Third animated series (2012–2017)Edit

Logo of the 2012 cartoon

Nickelodeon acquired the global rights to Teenage Mutant Ninja Turtles from the Mirage Group and 4Kids Entertainment, Inc. and announced a new CGI-animated TMNT television series.[25][26][27] The 2012 version is characterized by anime-like iconography and emphasis on mutagen continuing to wreak havoc on the everyday lives of the Turtles and their enemies; in addition, the tone of this version is similar to the original series, but also features a handful of serious episodes as well. The series ran for five seasons. The series was headed by Ciro Nieli, creator of Super Robot Monkey Team Hyperforce Go!.

Fourth animated series (2018–2020)Edit

Logo of the 2018 cartoon

Nickelodeon made a new 2D animated series based on the franchise, which appeared in September 2018. This version is characterized by lighter humor, and also had some anime iconography.[28][29]

Feature filmsEdit

The Turtles have appeared in six feature films. The first three are live-action features produced in the early 1990s: Teenage Mutant Ninja Turtles (1990), Teenage Mutant Ninja Turtles II: The Secret of the Ooze (1991), and Teenage Mutant Ninja Turtles III (1993). The Turtles were played by various actors in costumes featuring animatronic heads, initially produced by Jim Henson's Creature Shop. The fourth film, a CGI-animated film titled simply TMNT, was released in 2007.
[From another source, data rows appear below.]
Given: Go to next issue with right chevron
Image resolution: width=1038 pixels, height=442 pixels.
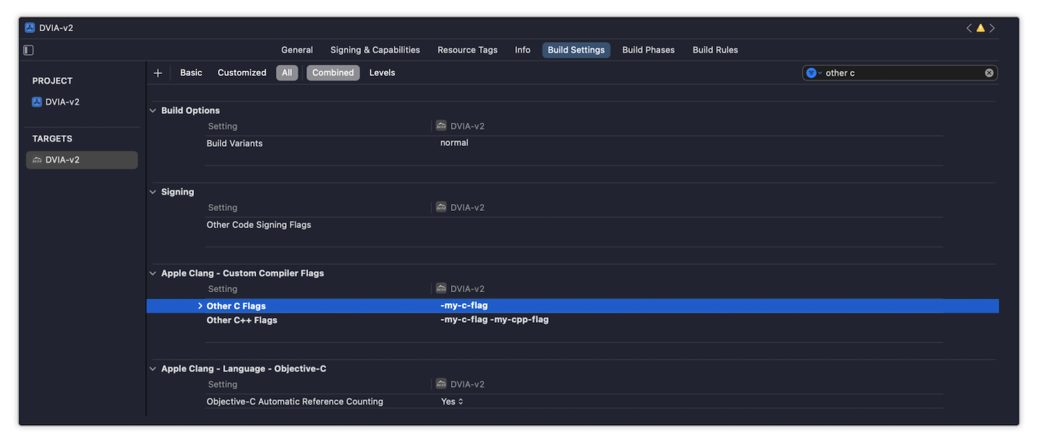Looking at the screenshot, I should pos(992,28).
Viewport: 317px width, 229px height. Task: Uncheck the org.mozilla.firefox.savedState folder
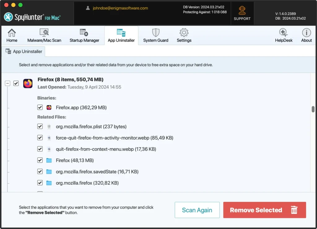(40, 171)
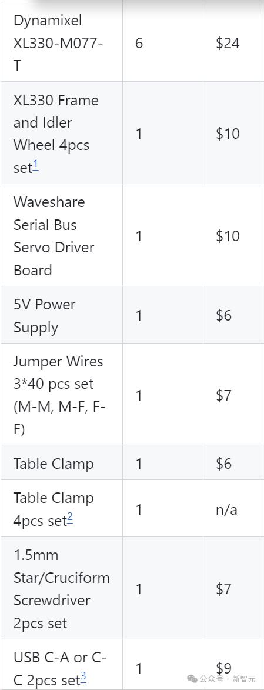The height and width of the screenshot is (690, 264).
Task: Select the XL330 Frame and Idler Wheel cell
Action: tap(62, 133)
A reboot, also titled Teenage Mutant Ninja Turtles produced by Platinum Dunes, Nickelodeon Movies, and Paramount Pictures, directed by Jonathan Liebesman, and produced by Michael Bay, was released in 2014. A sequel titled Teenage Mutant Ninja Turtles: Out of the Shadows was released in 2016. A crossover film, called Batman vs. Teenage Mutant Ninja Turtles, was released in 2019.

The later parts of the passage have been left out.